• _Extract to read_

****

Suppose that $f:\mathbb{C}\rightarrow \mathbb{C}$ is continuous such that $f^3,f^4$ are analytic in $\mathbb{C}$ then prove that $f$ is analytic in $\mathbb{C}$..

Choose $z_0\in \mathbb{C}$. Suppose that $f(z_0)\neq 0$. As $f$ is continuous, in a nbd around $z_0$ the value of $f$ is nonzero.

So, $f^4(z)/f^3(z)=f(z)$ in a small open ball centered at $z_0$.. So, $f$ is analytic at $z_0$.

Suppose $z_0$ is such that $f(z_0)=0$ then we can not say that $f^4(z)/f^3(z)=f(z)$ for all $z$ in a small open ball around $z_0$ as $f(z_0)=0$ we can not cancel.

But then we can certainly say that there is a ball where $f(z)$ is non zero except at $z_0$. Then in this ball we do have that $f^4(z)/f^3(z)=f(z)$. So, $f(z)$ is analytic in punctured disk around $z_0$.

I some how feel that function being analytic on punctured disk and function being continuous imply that function is analytic..

Could not figure out the proof for my supposedly correct statement.

****

• _Directive 1_
Report only the number of lines in the records below that contain the string "size", counting a match only when the case is the same.

****

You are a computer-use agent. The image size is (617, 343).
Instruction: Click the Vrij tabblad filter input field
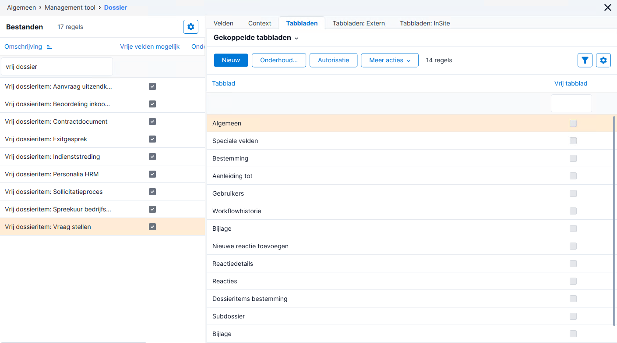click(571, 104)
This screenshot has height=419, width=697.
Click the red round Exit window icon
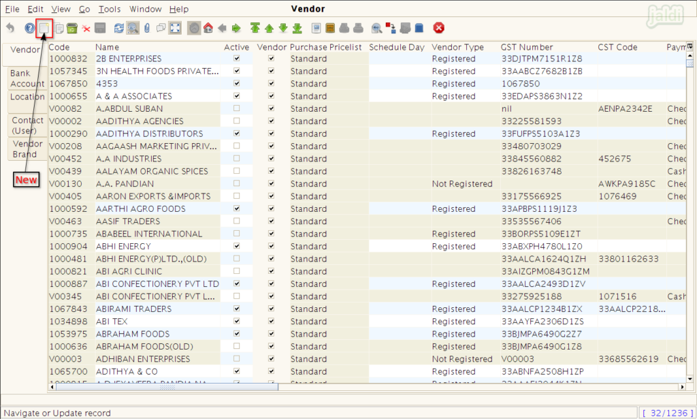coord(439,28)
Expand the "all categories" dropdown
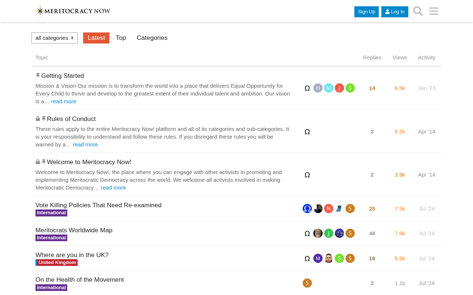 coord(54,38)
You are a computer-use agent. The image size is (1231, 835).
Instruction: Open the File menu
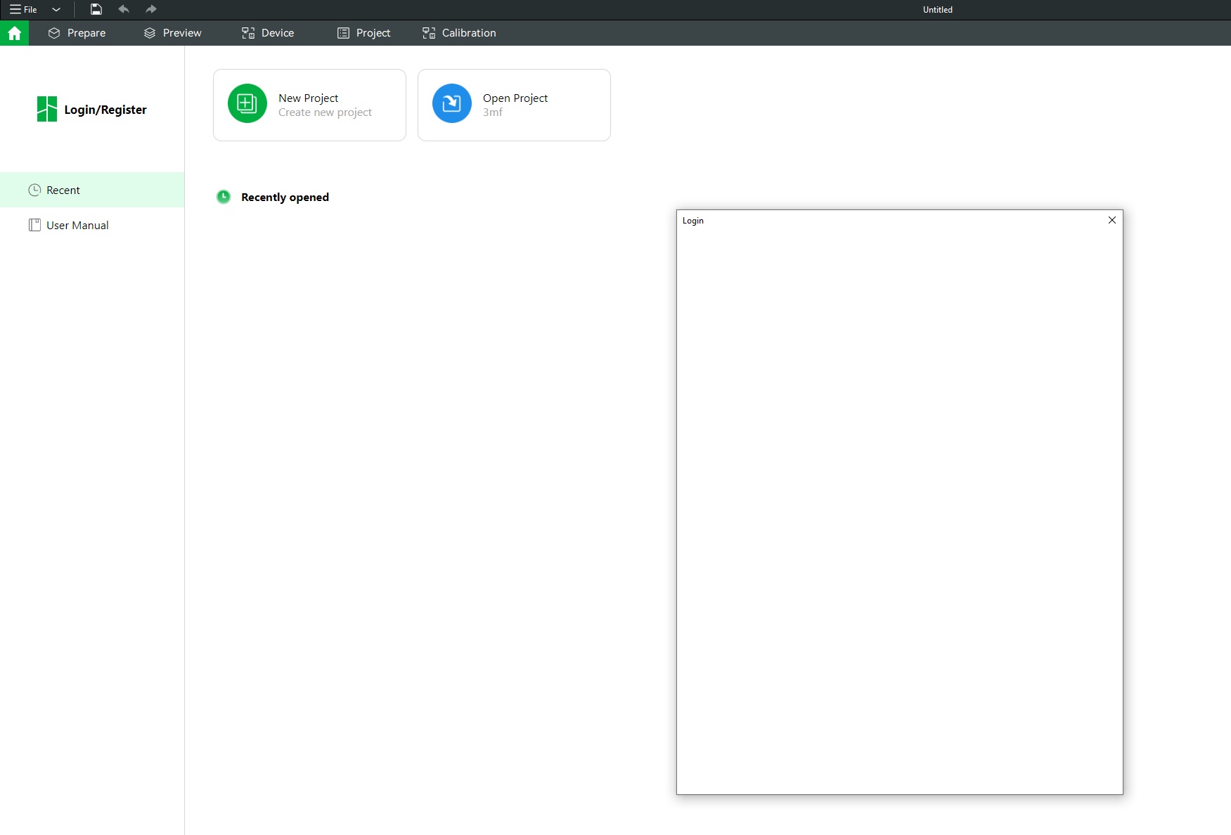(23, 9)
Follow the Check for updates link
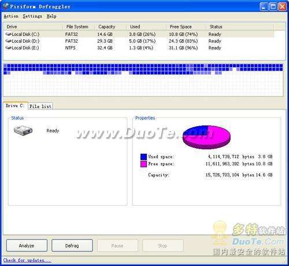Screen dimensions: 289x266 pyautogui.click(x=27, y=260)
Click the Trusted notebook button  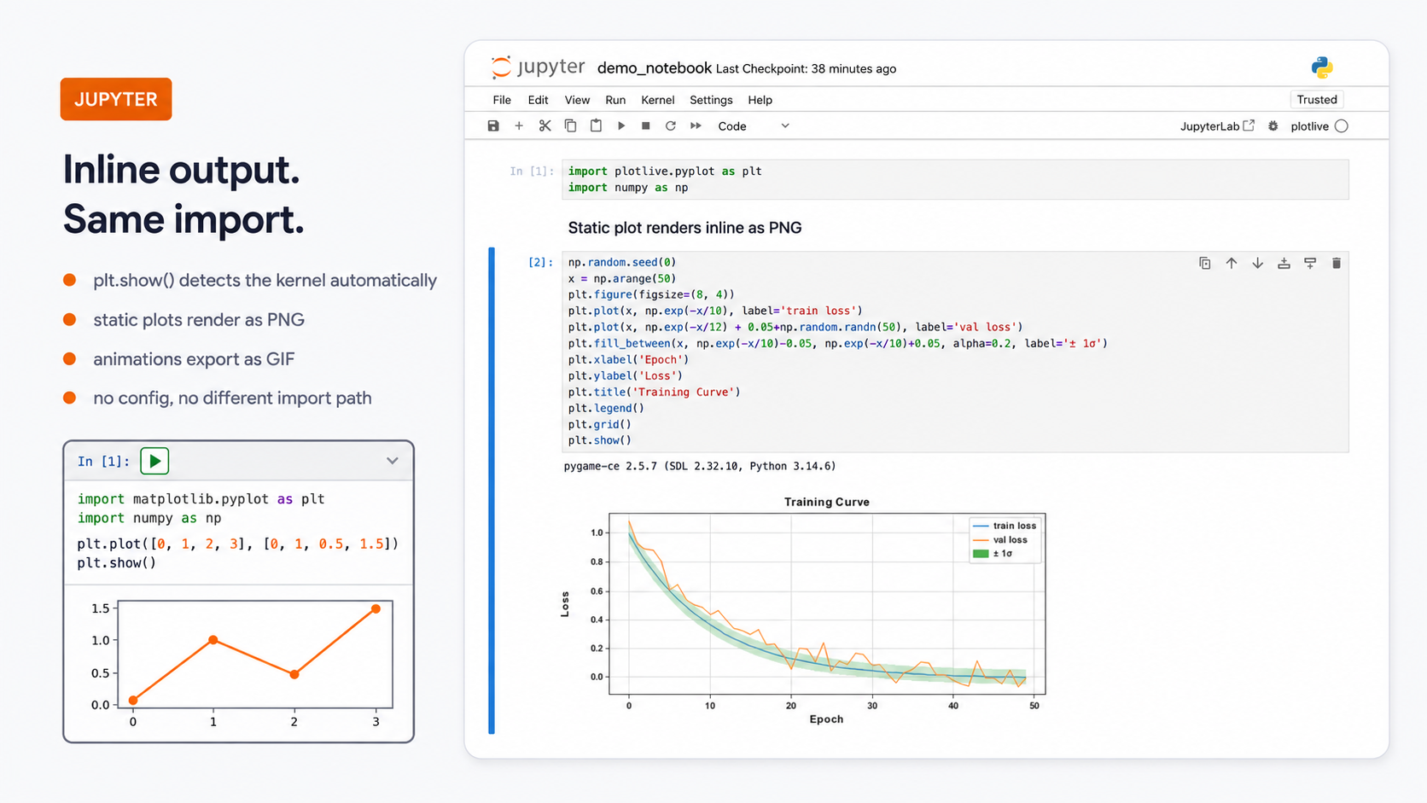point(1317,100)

****

• _Directive 2_
Go on with the post about proving $f$ analytic when $f^3$ and $f^4$ are analytic, starting after its final sentence.

• _Final answer 1_
2

• _Final answer 2_
As $f$ is analytic on punctured disk around $z_0$ we have laurent expansion for $f(z)$ as

$$f(z)=\cdots+\frac{a_{-2}}{(z-z_0)^2}+\frac{a_{-1}}{z-z_0}+a_0+a_1(z-z_0)+a_2(z-z_0)^2+\cdots$$

Suppose there is atleast one coefficient of $\dfrac{1}{z-z_0}$ that is non zero, then $|f(z)|\rightarrow \infty$ as $z\rightarrow z_0$..

But then, it is given that $f(z)$ is continuous.. continuous function on compact set is bounded so $f(z)$ has to be bounded on the disk where as we have $|f(z)|\rightarrow \infty$ if atleast one coefficient of negative powers of $(z-z_0)$ is non zero. So, this says all negative powers coefficients are zero..

So, we have $f(z)=a_0+a_1(z-z_0)+a_2(z-z_0)^2+\cdots$ in a nbd around $z_0$.

Could not deduce anything from here.

I think i am very close to final answer but could not see it immediately.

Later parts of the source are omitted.